Speciale eenheden van zowel het Amerikaanse als het Britse leger trokken het zuiden van Irak in, volgens het Pentagon om voorbereidingen te treffen voor aanvallen. De troepen werden beschoten door het Iraakse leger, maar die beschietingen werden met kracht beantwoord.

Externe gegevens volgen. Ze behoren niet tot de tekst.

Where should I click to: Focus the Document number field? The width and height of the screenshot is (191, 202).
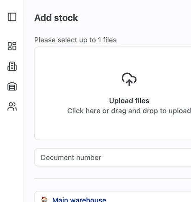(113, 158)
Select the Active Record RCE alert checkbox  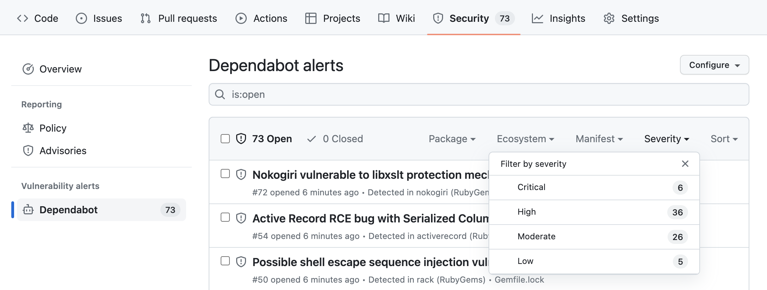(225, 218)
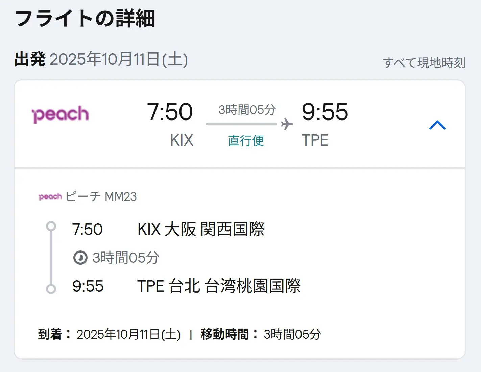Image resolution: width=481 pixels, height=372 pixels.
Task: Click the small Peach logo beside ピーチ MM23
Action: 50,196
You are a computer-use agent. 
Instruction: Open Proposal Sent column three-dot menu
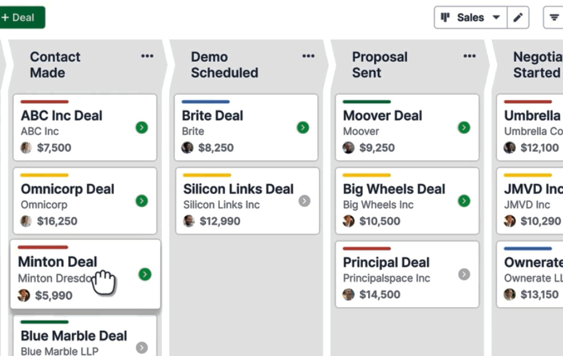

Ook elders in Irak waren Amerikaanse en Britse commando's actief. Amerikaanse gevechtsvliegtuigen voerden aanvallen uit op Iraakse luchtafweer in het noorden en zuiden om de geplande luchtaanvallen te vergemakkelijken. In de noordelijke stad Mosul werden vrijdagochtend vroeg explosies gehoord en luchtafweer. Vanaf het Amerikaanse vliegdekschip USS Theodore Roosevelt, dat in de Middellandse Zee ligt, zijn F-14 en F-18 vliegtuigen opgestegen met raketten en bommen aan boord.
|
'Stealth' (Foto: ANP)
|
De oorlog was donderdagochtend vroeg begonnen. Met een gericht bombardement met een veertigtal kruisraketten en geleide bommen van Amerikaanse 'stealth'-bommenwerpers probeerden de Amerikanen Saddam Hussein en andere kopstukken van het Iraakse leiderschap uit te schakelen. Tot het bombardement werd volgens minister van defensie Donald Rumsfeld besloten op grond van "zeer goede informatie" over de plek waar Saddam zich zou ophouden.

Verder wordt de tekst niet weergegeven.